▶ [GOAL OF THE EXERCISE] Pictures are not part of the copy. Write out exactly the lines from the line with "Open the notifications bell" through the end of the entries below.

◆ ◆ ◆ ◆

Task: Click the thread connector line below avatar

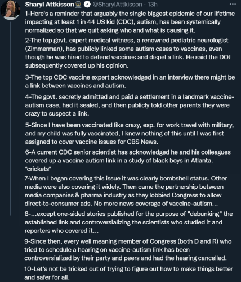Action: pos(10,118)
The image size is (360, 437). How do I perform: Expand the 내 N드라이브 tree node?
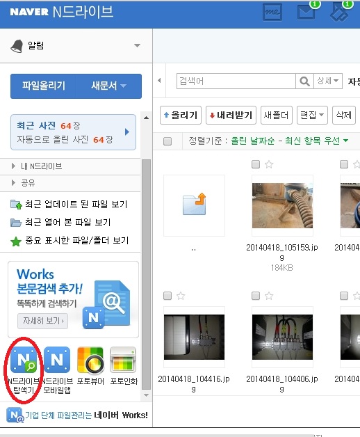[13, 166]
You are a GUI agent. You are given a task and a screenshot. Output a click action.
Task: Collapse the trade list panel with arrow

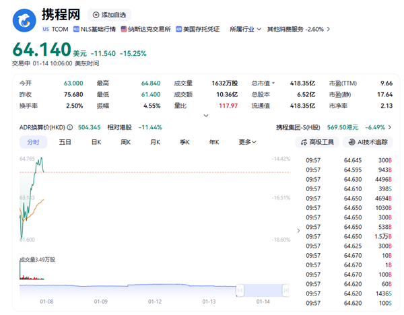click(299, 230)
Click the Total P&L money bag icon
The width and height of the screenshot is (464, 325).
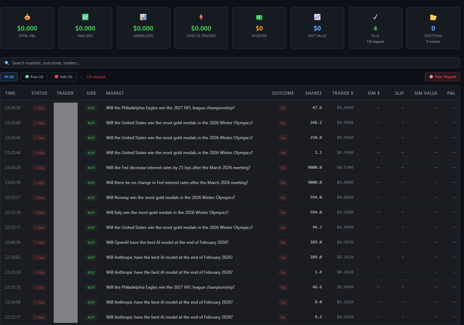27,17
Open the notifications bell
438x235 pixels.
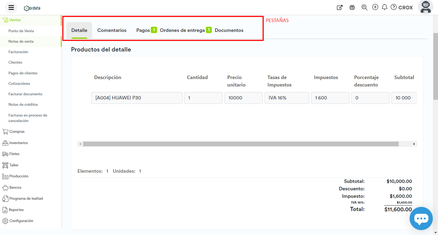click(x=385, y=7)
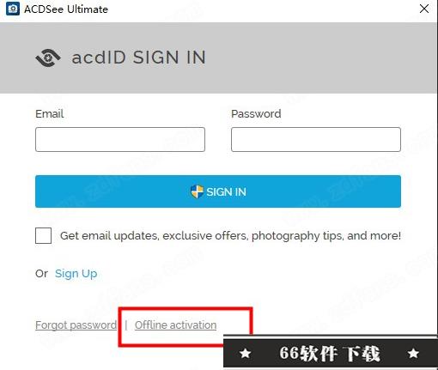Enable the email updates checkbox

pos(43,235)
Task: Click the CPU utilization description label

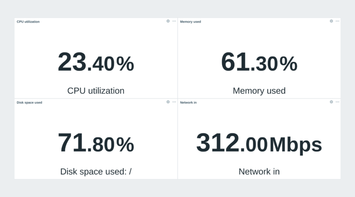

◆ ◆ ◆ ◆

▶ [SOLUTION TO THE EXERCISE]
Open the notifications bell
438x235 pixels.
click(x=385, y=7)
Enable the email updates checkbox

pos(43,235)
Task: Click the CPU utilization description label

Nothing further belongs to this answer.